Qué hacer:
(1) Responde estas preguntas sobre el texto acerca de la oración:
(a) ¿Cómo define Santo Tomás de Aquino la oración?
(b) ¿Quién ha puesto en el hombre la atracción hacia Dios?
(c) ¿Dónde está presente la oración, según la última frase?
(2) Continúa el texto sobre la oración a partir de su última frase.

Texto de estudio:
^^^^

El hombre lleva en sí una sed de infinito, una nostalgia de eternidad, una búsqueda de belleza, un deseo de amor, una necesidad de luz y de verdad, que lo impulsan hacia el absoluto; el hombre lleva en sí el deseo de Dios. El hombre sabe, en cualquier modo, de poder dirigirse a Dios, sabe que puede rezarle. Santo Tomas de Aquino, uno de los más grandes teólogos de la historia, define la oración “expresión del deseo que el hombre tiene de Dios”. Esta atracción hacia Dios, que Dios mismo ha puesto en el hombre, es el alma de la oración, que se reviste luego de tantas formas y modalidades según la historia, el tiempo, el momento la gracia e incluso  el pecado de cada orante. La historia del hombre ha conocido, en efecto, diversas formas de oración, porque él ha desarrollado diversas modalidades de apertura hacia el otro y hacia el más allá, tanto que podamos reconocer la oración como una experiencia presente en cada religión y en cada cultura.

^^^^

Datos proporcionados:
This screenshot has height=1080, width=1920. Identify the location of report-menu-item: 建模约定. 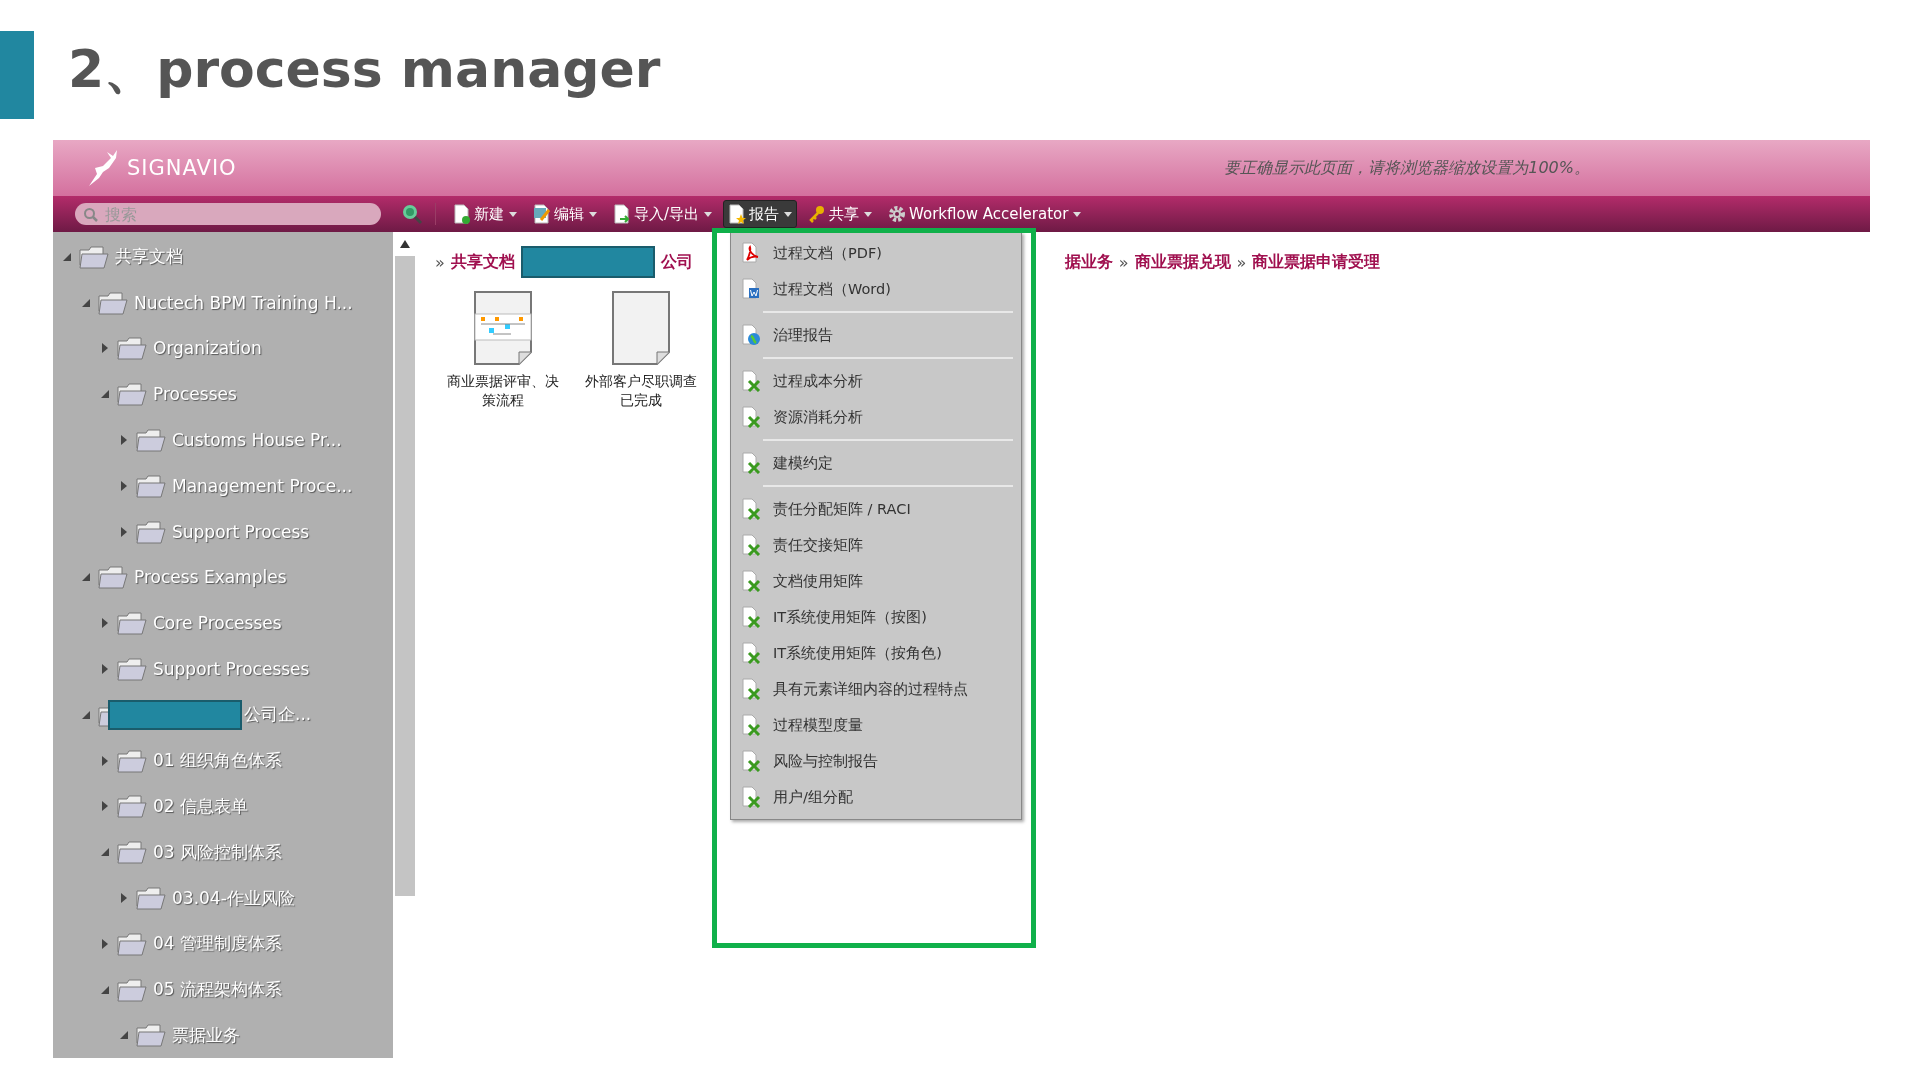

^^^^

Resultados en orden:
(1)
(a) Como "expresión del deseo que el hombre tiene de Dios".
(b) Dios mismo.
(c) En cada religión y en cada cultura.

(2)
De hecho, queridos hermanos y hermanas, como hemos visto el miércoles pasado, la oración no está vinculada a un contexto particular, más se encuentra inscrita en el corazón de cada persona y de cada civilización. Naturalmente, cuando partimos de la oración como experiencia del hombre en cuanto tal, del homo orans, es necesario tener presente que ese es un comportamiento interior, antes que una serie de prácticas y de formas, un modo de ser de frente a Dios antes que el cumplimiento de actos de culto o el pronunciar palabras. La oración tiene su centro y planta sus raíces en lo más profundo de la persona; por eso no es fácilmente  descifrable y, por el mismo motivo, puede ser sujeta a malentendidos y mistificaciones. También en este sentido podemos entender la expresión: orar es difícil. De hecho la oración es el lugar por excelencia de la gratitud, de la tensión hacia lo invisible, lo inesperado y lo inefable. Por eso, la experiencia de la oración es para todos un desafío, una “gracia” a invocar, un don de Aquél al que nos dirigimos.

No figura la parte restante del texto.